Thursday, January 7, 2010

Your 401K Retirement Plan: Is it What You Know?

Can too much information be a bad thing? As we enter in the next decade, already eight days old, most of us have broken, or fudged just a little, on the New Year's resolutions we promised ourselves. In many cases, these commitments to change your lifestyle, reverse the bad habits, or embrace some new ones are often loftier than life allows. While change is good and change is constant, it is also incredibly difficult.

Now we have two senators attempting to give 401(k) investors a glimpse of their futures. Currently, the Social Security Administration does this in the form of a projection delivered to you just before your birthday. This statement is designed to help you track your employer contributions. But it also gives you some idea how much monthly income you can expect. For numerous people eyeballing retirement, this is the jumping off point. From here, they make calculations on how much they will need to save on their own to make up the difference in what they perceive as a livable, post-work income. The question is: would this be helpful with your 401(k) balance?

In many cases it would. But in an equal number of instances, it could be more trouble than it is worth. The bill introduced to the Senate by Jeff Bingaman, D-N.M., Johnny Isakson, R-Ga., and Herb Kohl, D-Wis. would require plan sponsors to give a snapshot of the future, a look at how much your 401(k) is worth in real dollars, calculated with inflation in mind. (Even Social Security doesn't take their projections that far.)

AARP, the Women's Institute for a Secure Retirement and the Retirement Security Project all support the idea of giving current workers a glimpse of where they stand in the future based on what they are doing today. Those blessing offer a counterpoint to the criticisms that have arisen to the proposed bill.

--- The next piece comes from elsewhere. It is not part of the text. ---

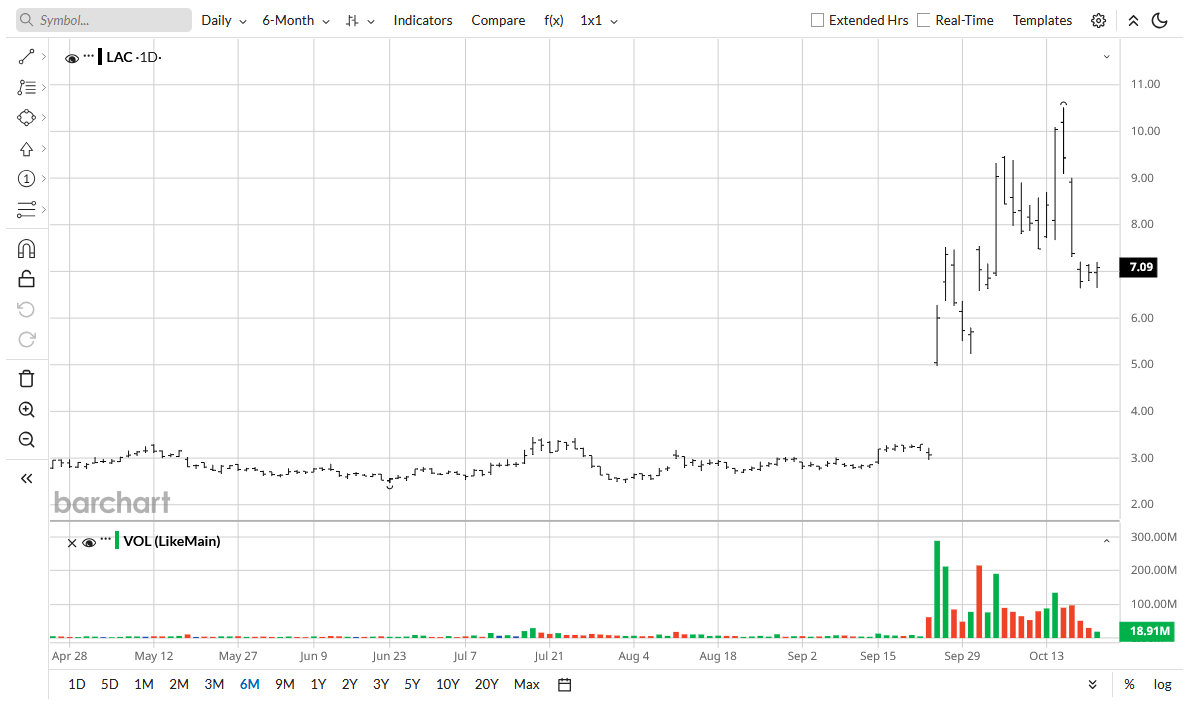Click the unlock drawings padlock icon

[x=26, y=279]
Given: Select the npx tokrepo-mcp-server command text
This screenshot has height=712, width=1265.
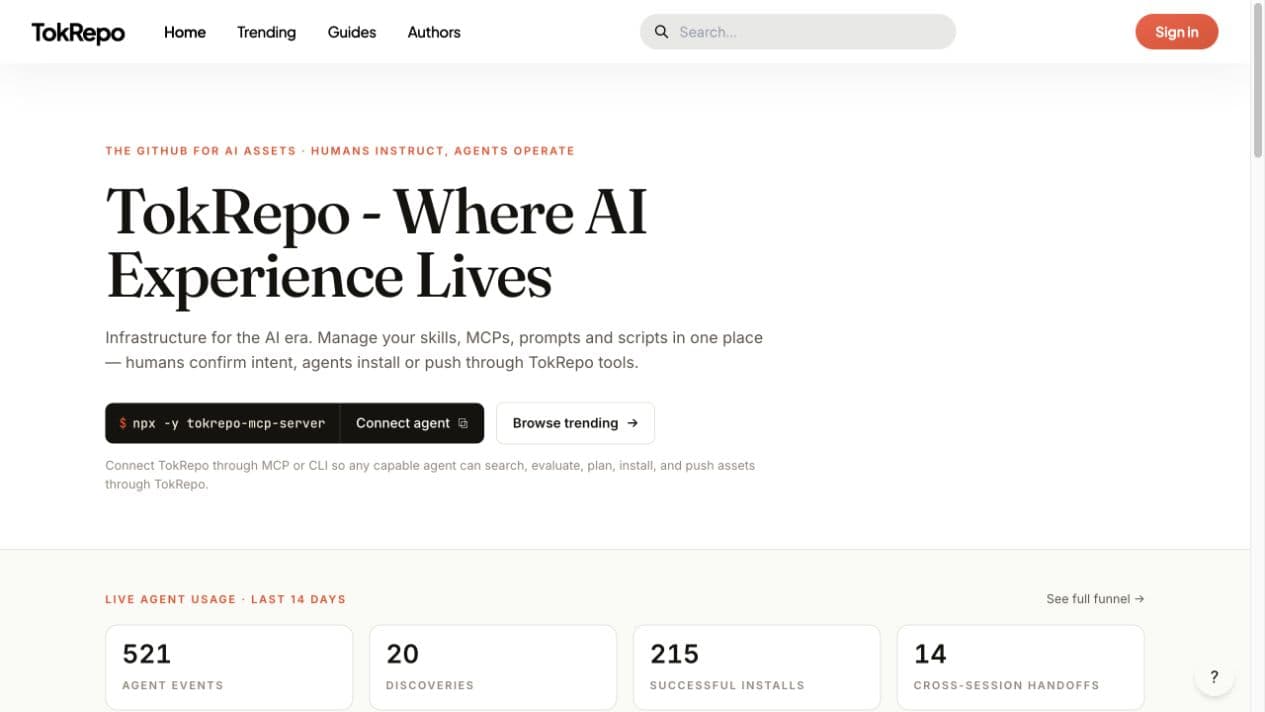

Consider where the vast majority of us are. After things went south in 2008 and early 2009, three things happened to the 401(k). One, many of us stopped contributing in part because our employers stopped matching those contributions. Two, we moved to the sidelines taking our losses into cash or other types of conservative investments. Or three, we moved what was left in a target date fund.

This investment interruption will come back to haunt us. But it is an indication that we have not come far enough along in this journey to call ourselves smart investors. Had we done nothing: kept our portfolios where they were, kept investing even if the match disappeared, and even increased that contribution if the match went away, we would be back to even if not further along. But we didn't.

And now, the good senators what to tell you how bad things really are. If you look at the average account balance, which is estimated all over the place by whomever you happen to talk to, the average monthly withdrawal rate from your 401(k) when you retire is around $300 a month. The Employee Benefit Research Institute and the Investment Company Institute made their calculations based on year-end 2008 account balances of $45,519. If you use that number, the monthly distribution would be closer to $225. Scary to think that all your 401(k) will do is pay your utility bills.

The critics fear that this sort of information will force folks to invest in riskier investments to try and regain some of those lost portfolio balances. While that might be an okay maneuver for the younger investor (40 years or younger), the older you get, the more worrisome this is. If you fall into either of these groups, the same advice applies:

1. Increase your contribution. Most of us average about 6-7%. Even a couple of increased percentage points can have some long-range differences in that balance at the time of distribution.
2. Get out of your company stock. Investors remain over invested in one company and no one worth their mettle will tell you this is good idea. Even if your company is on a tear. If your 401(k) matches only with company stock, invest only to the match.
3. Have more than one fund. Many folks are either indexed in an S&P500 fund or fully invested in a target date fund (one that picks the year you want to retire and adjusts your portfolio accordingly). Spread your risk. You will need to take some in order for your money to grow and many of us will want to take more than we should. By spreading it around among three of four funds, you can at least be more helpful to your retirement than harmful.